[Opening WORKING DATA section]

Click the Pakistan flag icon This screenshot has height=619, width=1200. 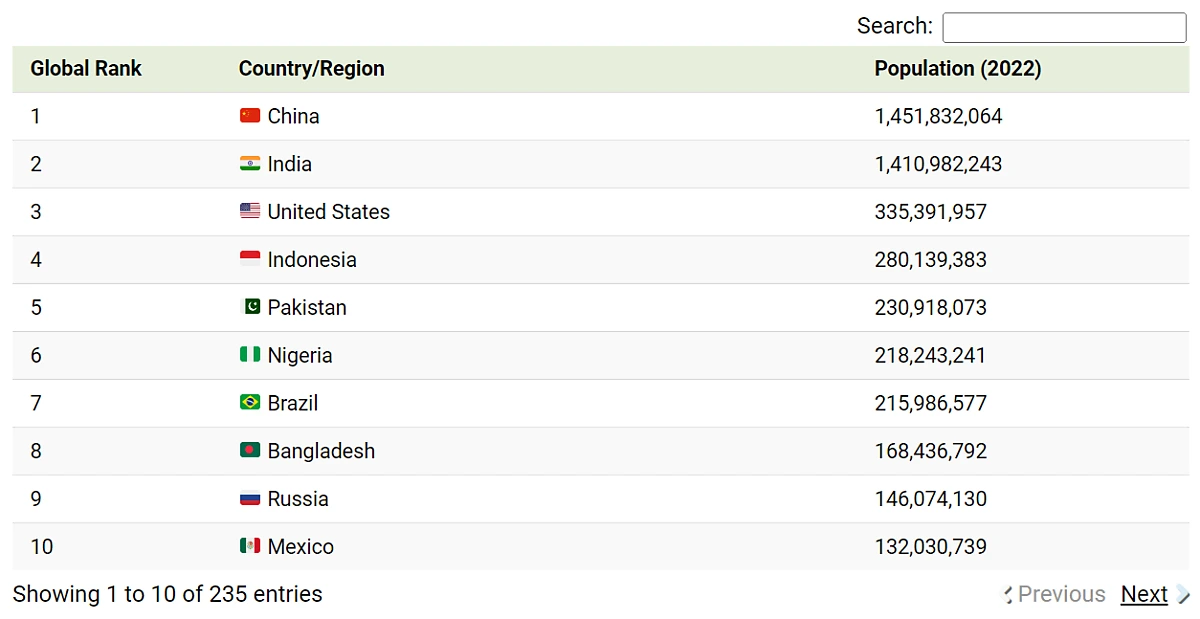click(252, 307)
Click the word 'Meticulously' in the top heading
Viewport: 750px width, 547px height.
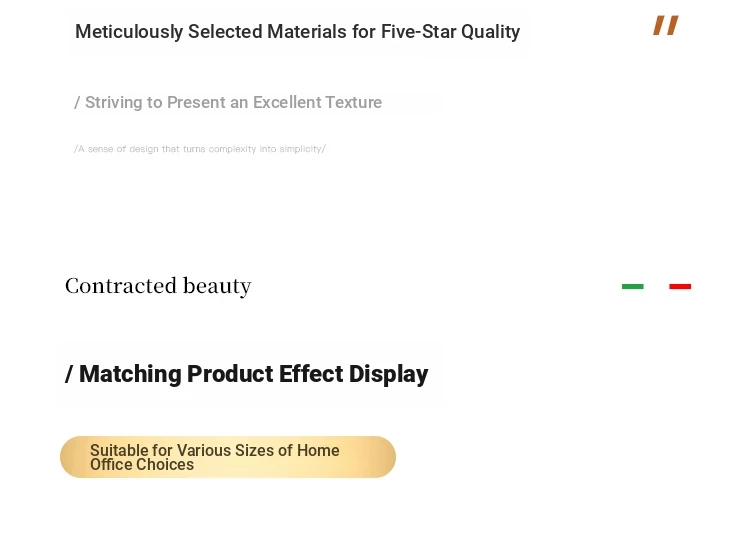pyautogui.click(x=129, y=32)
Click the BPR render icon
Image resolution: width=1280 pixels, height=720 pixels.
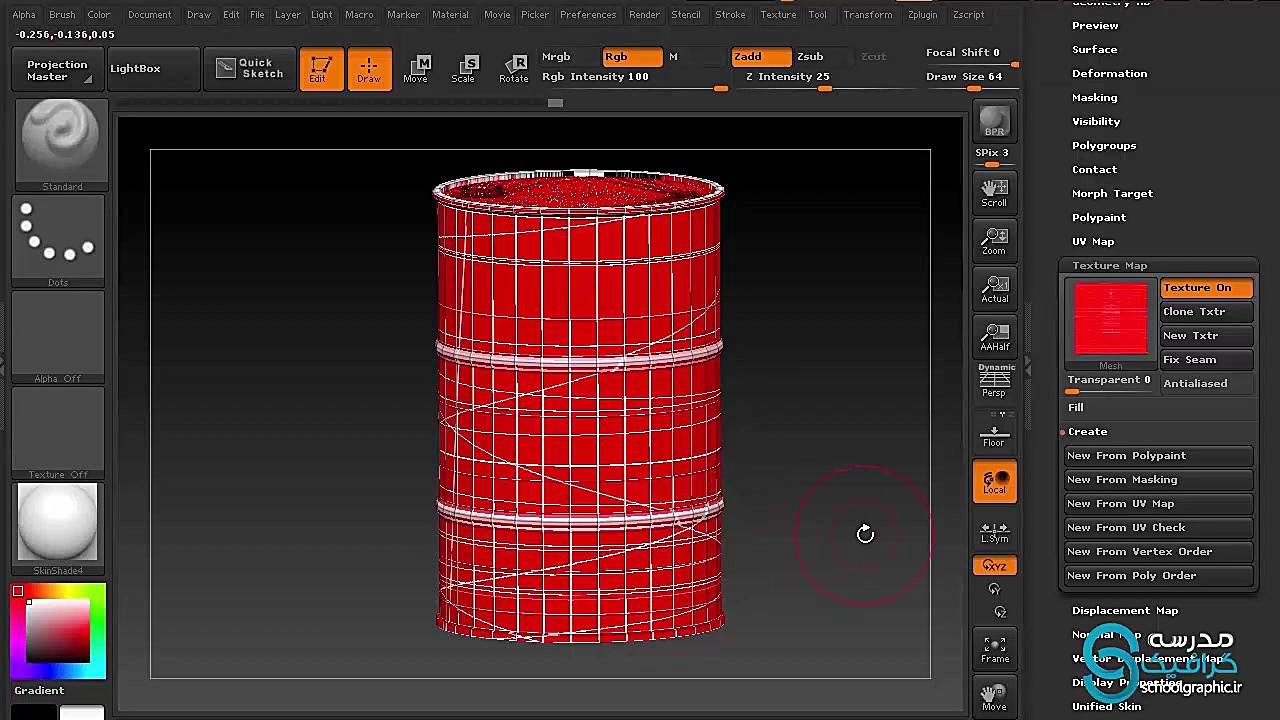(994, 122)
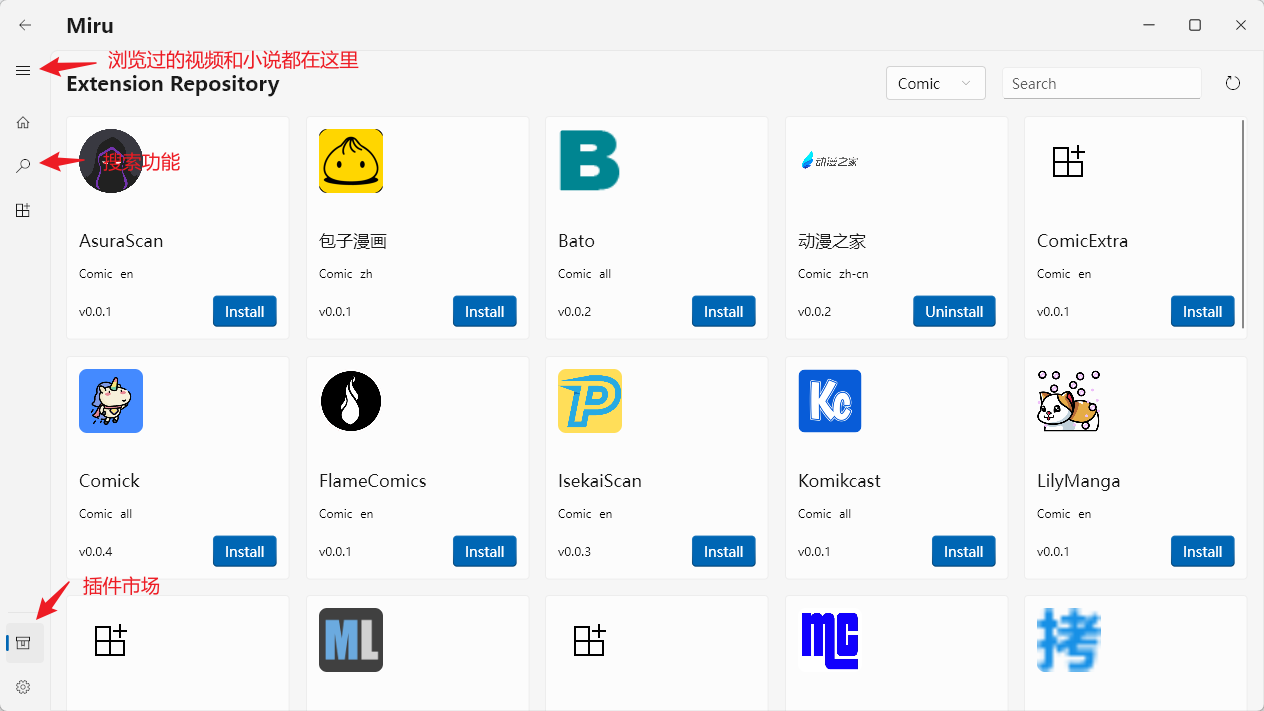Refresh the extension repository list
Image resolution: width=1264 pixels, height=711 pixels.
[1233, 83]
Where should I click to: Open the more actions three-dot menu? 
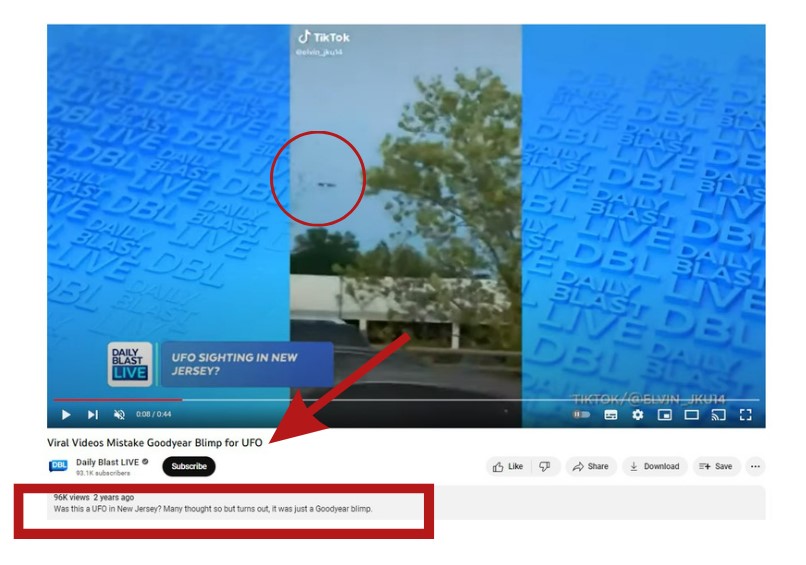pyautogui.click(x=755, y=466)
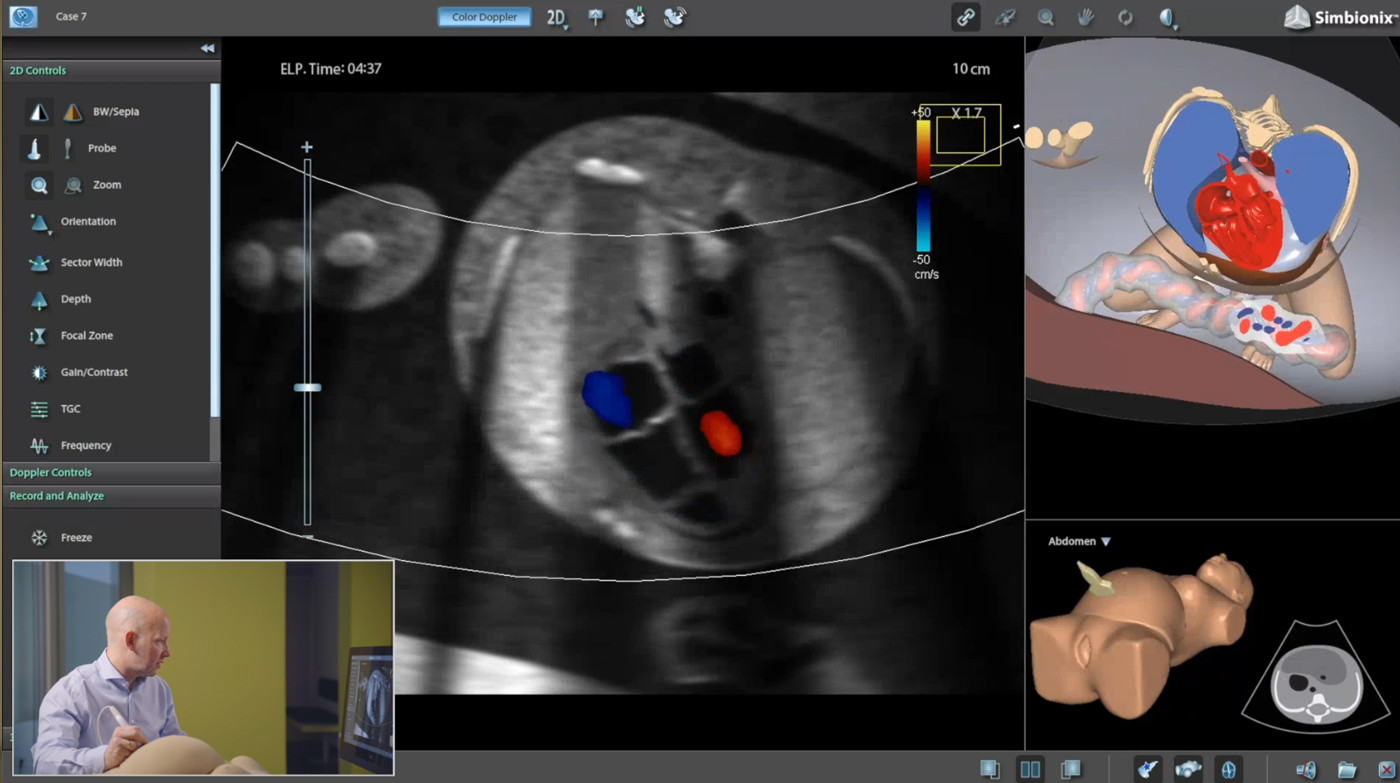Viewport: 1400px width, 783px height.
Task: Toggle the Color Doppler mode button
Action: 484,17
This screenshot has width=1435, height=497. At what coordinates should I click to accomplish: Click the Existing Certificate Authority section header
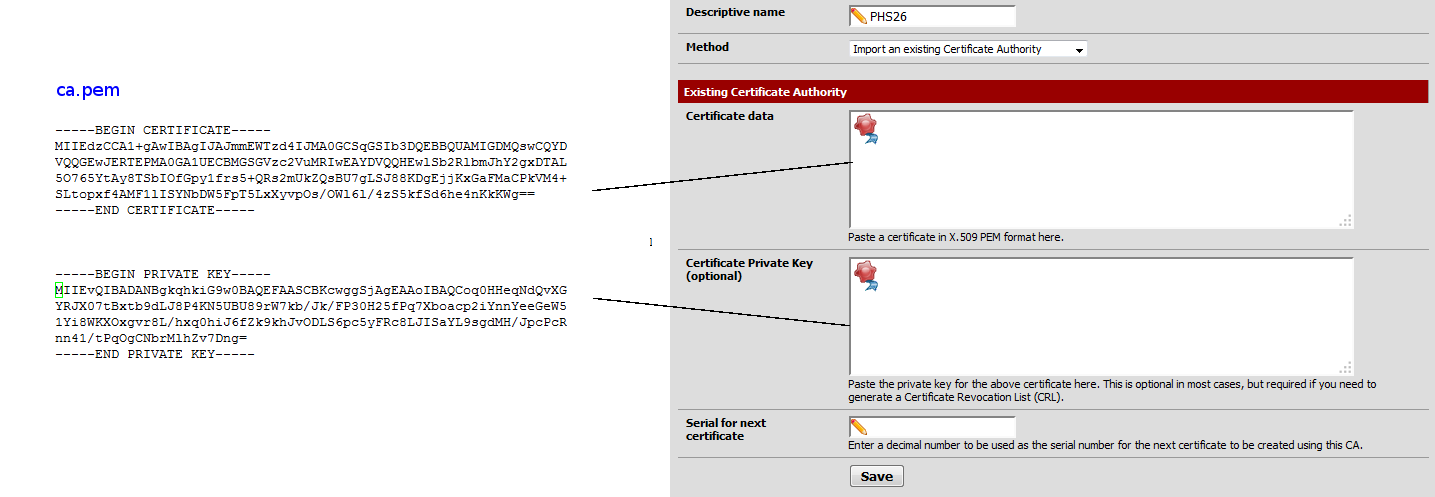(x=765, y=92)
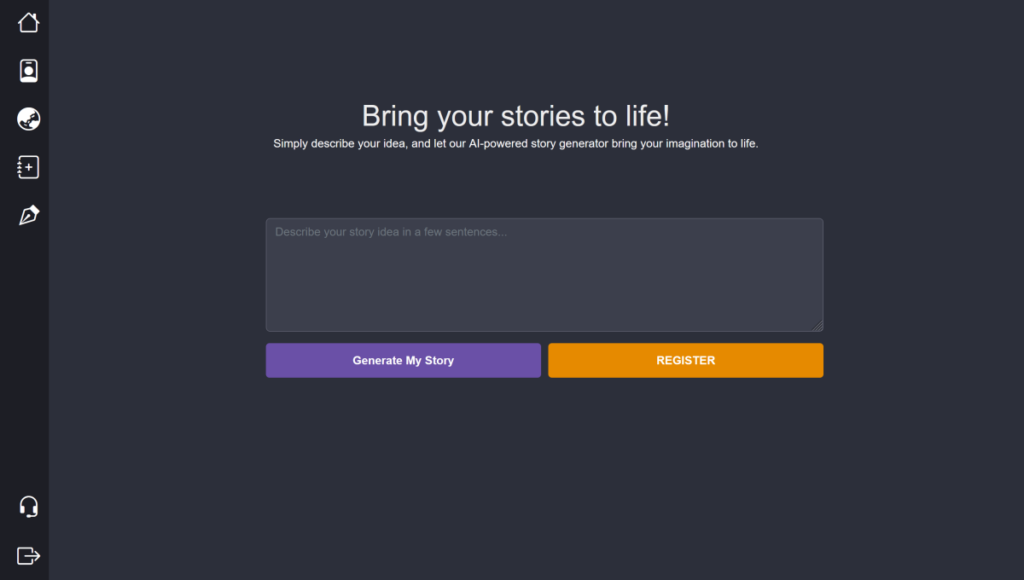The image size is (1024, 580).
Task: Click the 'Bring your stories to life!' heading
Action: click(515, 116)
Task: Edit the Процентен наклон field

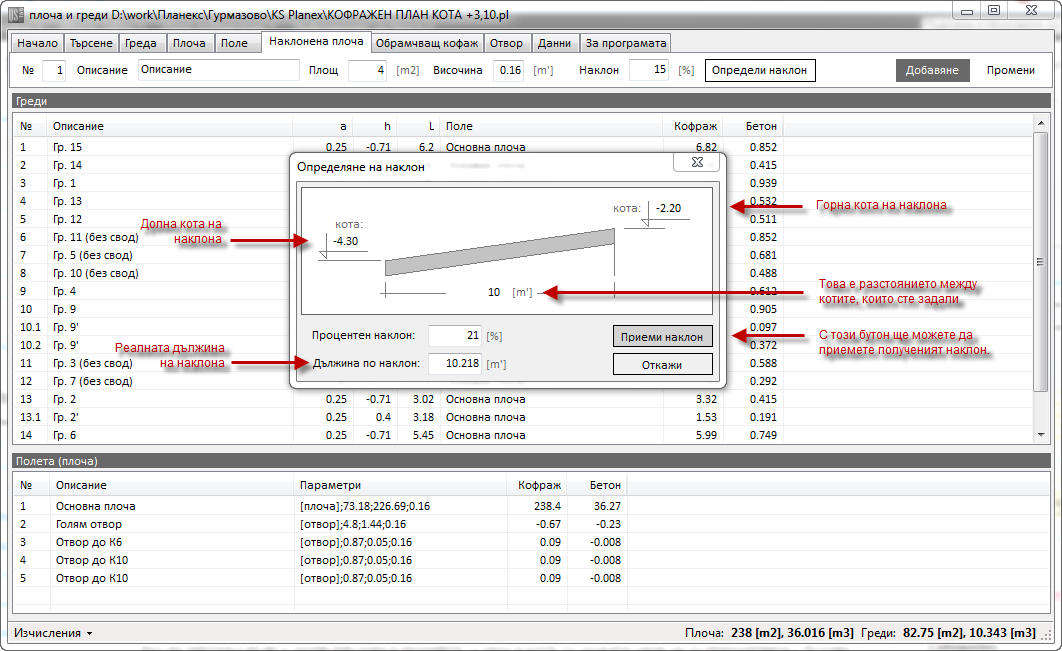Action: pyautogui.click(x=455, y=336)
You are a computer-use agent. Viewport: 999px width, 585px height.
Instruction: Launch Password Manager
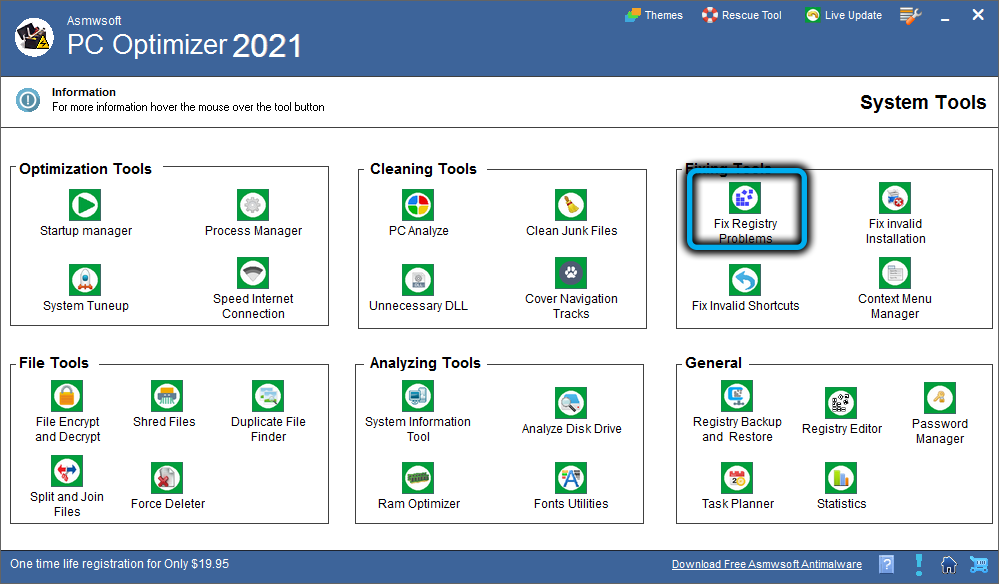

[Closing WORKING DATA section]

§ EXERCISE GOAL
Take the line containing "You are a computer-use" and every line after it up to the end of the entries, and quote them exactly. Both ends count; the pictures do not.

§ RESULT FOR THIS EXERCISE
You are a computer-use agent. Viewport: 999px width, 585px height.
Instruction: Launch Password Manager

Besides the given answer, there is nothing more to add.